Exercise passage
"We thought we’d know the whole story once we sequenced the human genome,” says Los Alamos molecular biologist Christina Steadman. Scientists in the 1990s were hopeful that by cataloging genes they would uncover the secret to life without disease, or even aging. This desire fueled the famed Human Genome Project, an international effort to decipher the entire sequence of human DNA. Today, scientists understand that it isn’t enough to know the sequence—how and when genes are switched on is paramount. And to make it even more complicated, everything from a nurturing learning experience to a season of famine can toy with our genes' on- and off-switches.
Genes inherited from our parents are just the blueprint of what is possible. Gene expression is the result of turning genes on or off, which determines how the blueprint is used. But research shows that the twists and turns of life, such as exposure to environmental toxins, viral infections, and even behavior or trauma, have a strong influence on gene expression through a variety of mechanisms. The study of this is called epigenetics.
“Our bodies have certain agnostic, regulatory tools they use to respond to our environment. For instance, what we eat influences the expression of our metabolism genes. If we eat healthy amounts of greens and other vegetables, this causes certain positive epigenetic changes to metabolism genes,” Steadman says. “Conversely, not having enough to eat, or eating not-so-healthy food causes other epigenetic changes to those same genes, but instead results in potentially harmful effects.” To thoroughly understand epigenetics, scientists need more data linking specific environmental causes to specific epigenetic changes, plus data linking those cause-and-effect sets to specific functional impacts. What they’re finding is that it all comes down to the physical shape of the DNA bundle inside our cells.
To investigate the interplay between sequence, structure, function, and the environment, Steadman, who specializes in epigenetics, is part of a multidisciplinary team of Los Alamos scientists working to visualize the genome in four dimensions: the usual three, plus time. The 4D genome team, led by structural biologist Karissa Sanbonmatsu and microbiologist Shawn Starkenburg, seeks to understand how external factors in life’s journey impact both gene expression and the physical shape of our genome. The project melds cell biology, DNA sequencing, high performance computing, and state-of-the-art microscopy in a dynamic feat of data fusion.
Form and function
For hundreds of years, scientists were only able to study organisms through observing their appearance and behavior. Then, in the 1800s, Austrian friar Gregor Mendel studied changes in flower color and seed shape over several generations of crossbred pea plants, leading him to suggest that genetic material exists as units, now called genes. In the 1940s, British embryologist Conrad Waddington proposed that nurture was influencing nature on a genetic level. Waddington explored how environmental changes impacted the growth and development of fruit fly embryos—and he coined the term “epigenetics” to describe the influence of external factors that act “upon” or operate “above” genetics. But still, the actual mechanism of how the environment could impact gene expression remained hidden.
Everything from a nurturing learning experience to a season of famine can toy with our genes' on and off switches.
It was not until decades later, with the inventions of DNA sequencing and highly advanced molecular biology, that scientists were able to truly begin investigating epigenetics. Today, it is widely understood that epigenetic changes occur when external factors in the environment cue specific enzymes in our bodies to physically attach small molecules—some as tiny as methyl groups (-CH3)—to our genes. The presence or absence of these molecular “marks” has an influence on gene expression, which translates into variation in function. Scientists have found evidence of extra methyl groups on the DNA of cancerous cells, and other epigenetic marks have been documented in trauma survivors and have also been inherited by their children.

Activities
• a. Can you copy from the epigenetics article the part that opens with the words containing "Genes inherited from" and closes with "is called epigenetics."?
• b. According to the epigenetics article, in what decade did Conrad Waddington propose that nurture was influencing nature on a genetic level?
• c. Can you sum up the epigenetics article in three sentences?

Records
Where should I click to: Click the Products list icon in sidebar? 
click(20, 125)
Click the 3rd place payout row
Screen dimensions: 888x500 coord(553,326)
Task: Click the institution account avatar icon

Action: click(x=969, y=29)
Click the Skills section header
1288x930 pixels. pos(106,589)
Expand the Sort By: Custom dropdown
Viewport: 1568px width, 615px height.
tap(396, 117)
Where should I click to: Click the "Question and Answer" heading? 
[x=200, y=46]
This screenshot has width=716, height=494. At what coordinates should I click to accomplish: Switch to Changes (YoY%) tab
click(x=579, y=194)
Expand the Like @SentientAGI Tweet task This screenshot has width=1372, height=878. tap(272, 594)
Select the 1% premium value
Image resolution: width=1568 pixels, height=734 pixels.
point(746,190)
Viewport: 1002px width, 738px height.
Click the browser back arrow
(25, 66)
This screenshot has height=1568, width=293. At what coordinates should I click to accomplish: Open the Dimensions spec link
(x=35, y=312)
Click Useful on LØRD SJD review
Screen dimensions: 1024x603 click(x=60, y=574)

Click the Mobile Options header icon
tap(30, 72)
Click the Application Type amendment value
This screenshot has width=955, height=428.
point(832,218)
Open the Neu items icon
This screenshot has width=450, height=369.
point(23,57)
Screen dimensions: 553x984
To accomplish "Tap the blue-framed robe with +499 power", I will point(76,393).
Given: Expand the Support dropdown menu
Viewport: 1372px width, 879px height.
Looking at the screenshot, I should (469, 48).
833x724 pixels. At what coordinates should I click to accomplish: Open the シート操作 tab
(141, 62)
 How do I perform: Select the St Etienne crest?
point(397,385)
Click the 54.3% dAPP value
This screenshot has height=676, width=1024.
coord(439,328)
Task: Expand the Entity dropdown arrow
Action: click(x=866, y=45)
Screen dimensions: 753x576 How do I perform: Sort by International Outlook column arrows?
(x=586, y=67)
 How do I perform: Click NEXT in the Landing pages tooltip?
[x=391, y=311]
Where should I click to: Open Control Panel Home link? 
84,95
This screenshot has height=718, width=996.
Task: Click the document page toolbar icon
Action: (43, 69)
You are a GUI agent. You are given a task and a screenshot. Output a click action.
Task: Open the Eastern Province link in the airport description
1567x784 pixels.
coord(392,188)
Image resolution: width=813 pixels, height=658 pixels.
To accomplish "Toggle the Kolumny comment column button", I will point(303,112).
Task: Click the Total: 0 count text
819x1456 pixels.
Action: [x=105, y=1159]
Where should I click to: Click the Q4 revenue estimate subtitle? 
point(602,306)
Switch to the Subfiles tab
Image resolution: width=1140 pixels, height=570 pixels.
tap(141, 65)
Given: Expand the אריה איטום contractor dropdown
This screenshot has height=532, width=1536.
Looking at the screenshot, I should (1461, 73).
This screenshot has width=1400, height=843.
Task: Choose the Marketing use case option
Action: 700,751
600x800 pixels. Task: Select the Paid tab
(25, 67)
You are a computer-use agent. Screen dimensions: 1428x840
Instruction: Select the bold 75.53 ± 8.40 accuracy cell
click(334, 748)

Solutions to each task
• a.
Genes inherited from our parents are just the blueprint of what is possible. Gene expression is the result of turning genes on or off, which determines how the blueprint is used. But research shows that the twists and turns of life, such as exposure to environmental toxins, viral infections, and even behavior or trauma, have a strong influence on gene expression through a variety of mechanisms. The study of this is called epigenetics.

• b. The 1940s.

• c. Scientists once hoped that sequencing the human genome would reveal the whole story, but they now understand that how and when genes are switched on is paramount, and that life experiences and environmental factors influence this through epigenetics. Epigenetic changes occur when external factors cue enzymes to attach small molecules, such as methyl groups, to genes, and these marks influence gene expression. A multidisciplinary Los Alamos team is working to visualize the genome in four dimensions to understand how external factors affect both gene expression and the genome's physical shape.